### What to do
Look through the material and copy each line holding "agent".

### Information given
+ + + + + + +

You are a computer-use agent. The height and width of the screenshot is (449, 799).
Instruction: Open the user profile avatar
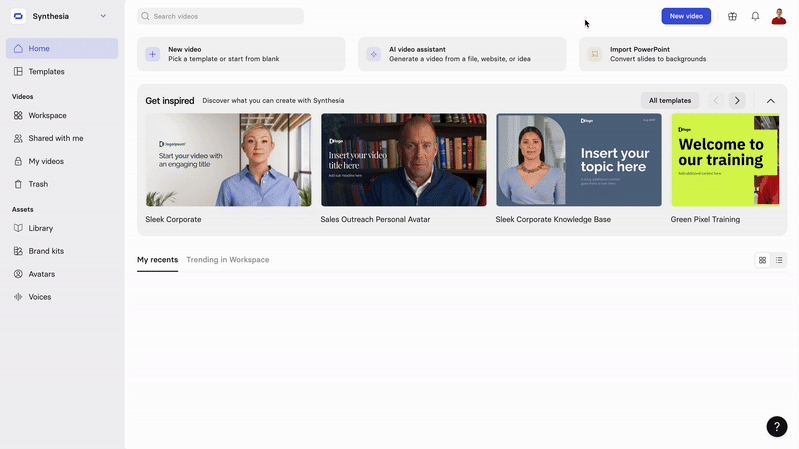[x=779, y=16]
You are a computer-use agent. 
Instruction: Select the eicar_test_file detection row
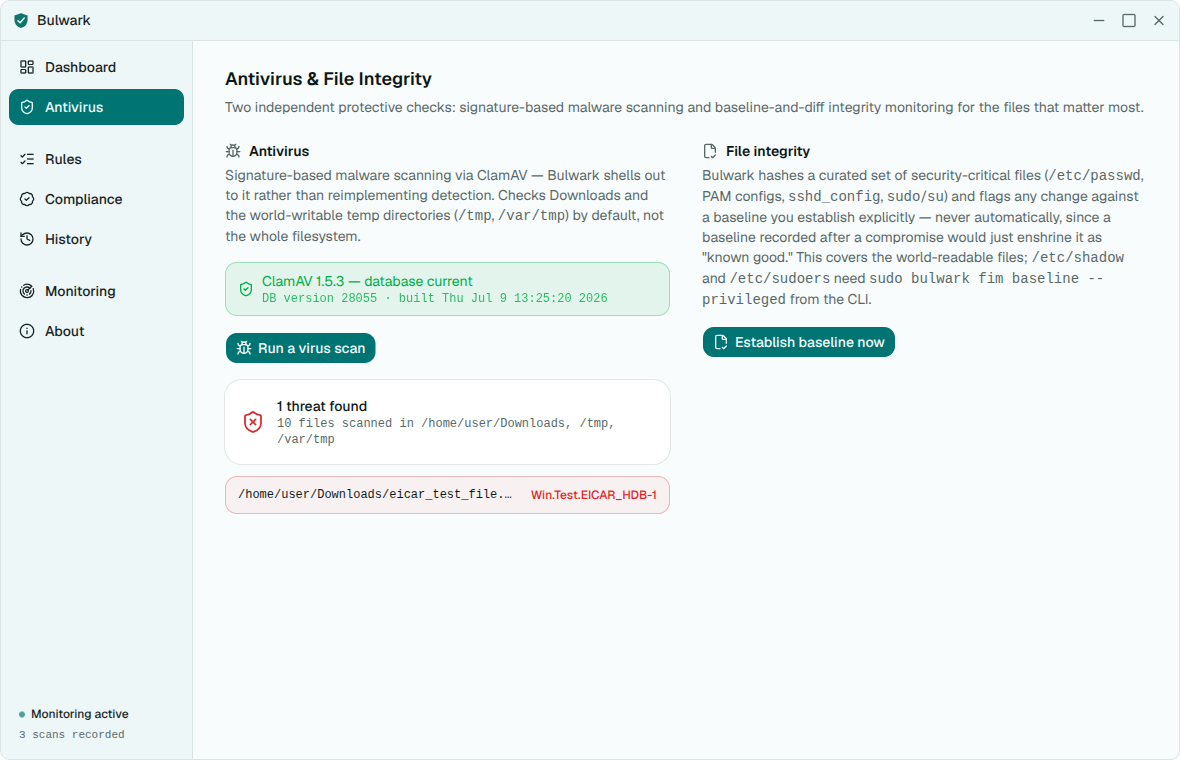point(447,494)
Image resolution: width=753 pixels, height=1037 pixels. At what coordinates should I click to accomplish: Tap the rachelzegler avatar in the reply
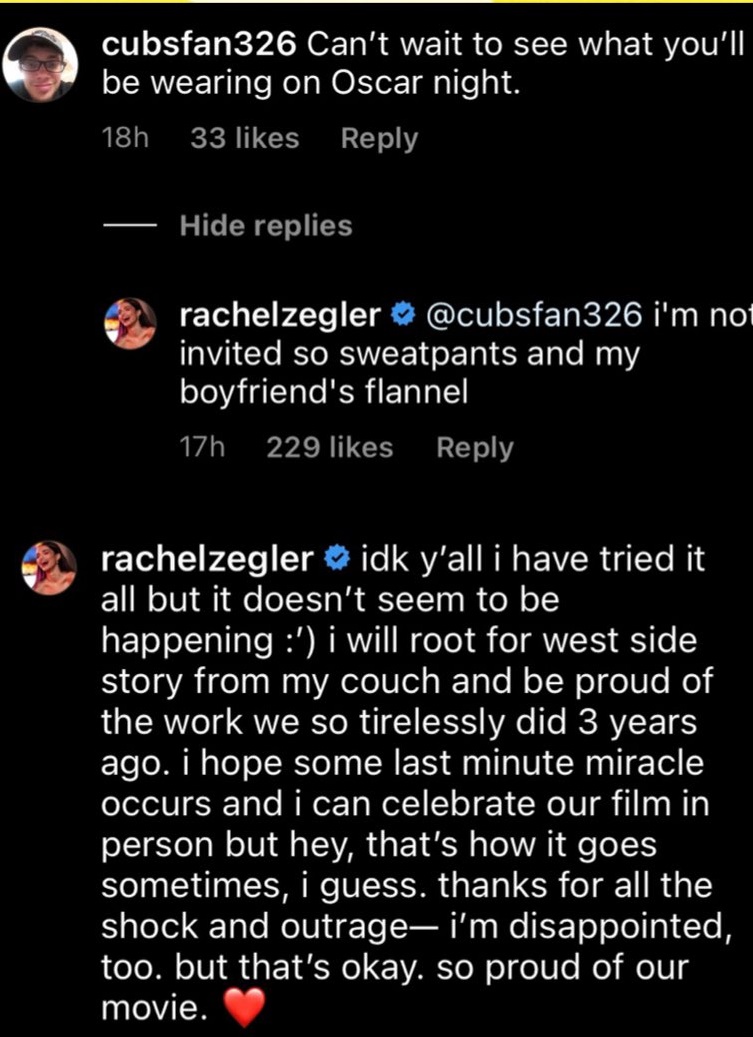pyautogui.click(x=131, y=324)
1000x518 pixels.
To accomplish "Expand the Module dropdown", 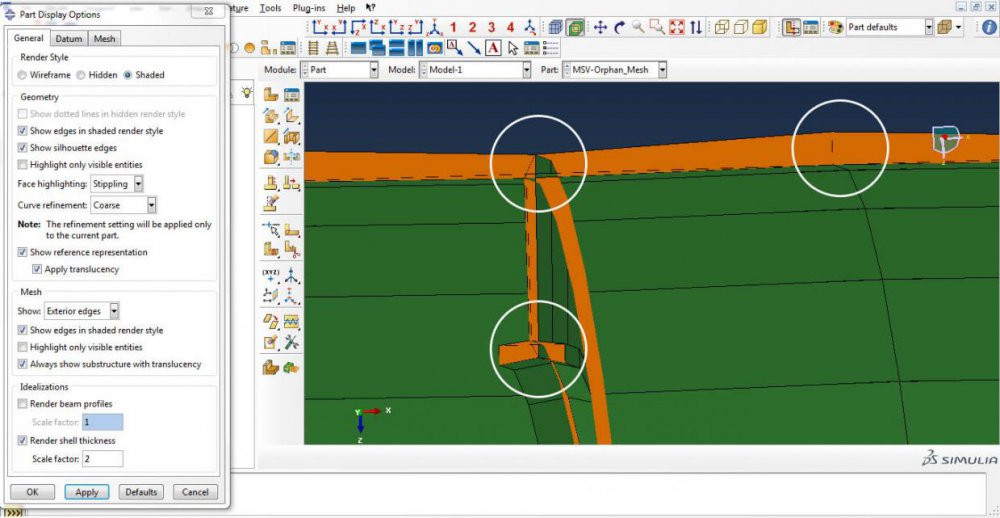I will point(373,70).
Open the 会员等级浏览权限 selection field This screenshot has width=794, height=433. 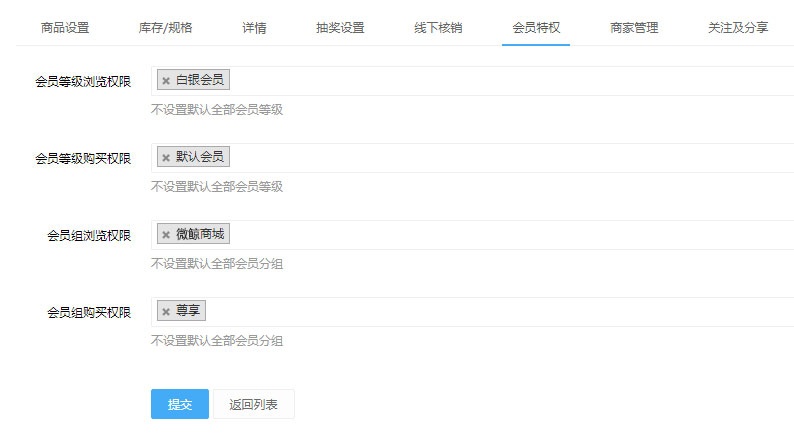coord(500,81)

+ + + + + + +

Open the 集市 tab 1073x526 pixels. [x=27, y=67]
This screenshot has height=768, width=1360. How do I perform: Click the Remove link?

+ + + + + + +

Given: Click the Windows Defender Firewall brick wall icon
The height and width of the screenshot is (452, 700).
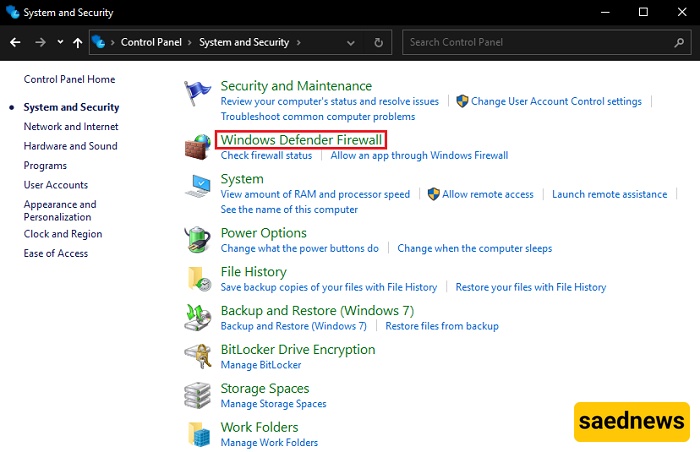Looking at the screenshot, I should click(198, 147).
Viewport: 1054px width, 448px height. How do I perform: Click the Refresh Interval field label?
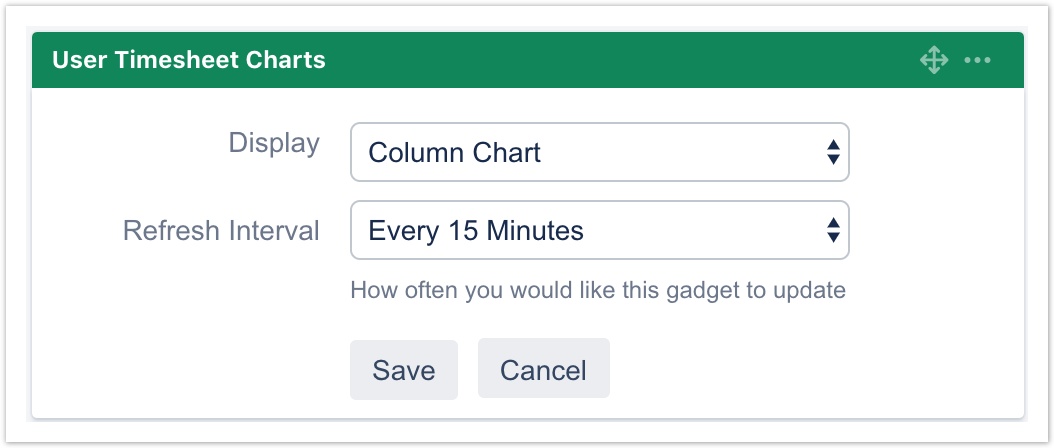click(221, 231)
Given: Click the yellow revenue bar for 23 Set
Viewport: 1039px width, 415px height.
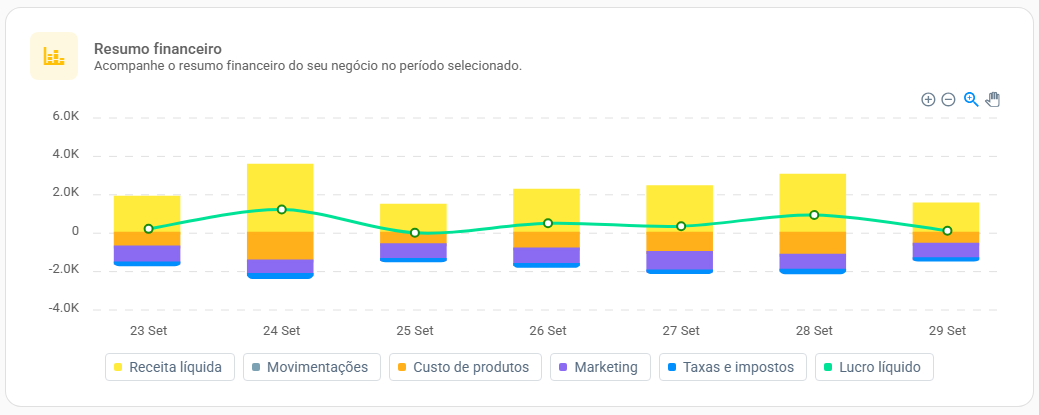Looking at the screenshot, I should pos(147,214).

+ + + + + + +

### Result below
You are a computer-use agent. The height and width of the screenshot is (449, 799).
You are a computer-use agent. 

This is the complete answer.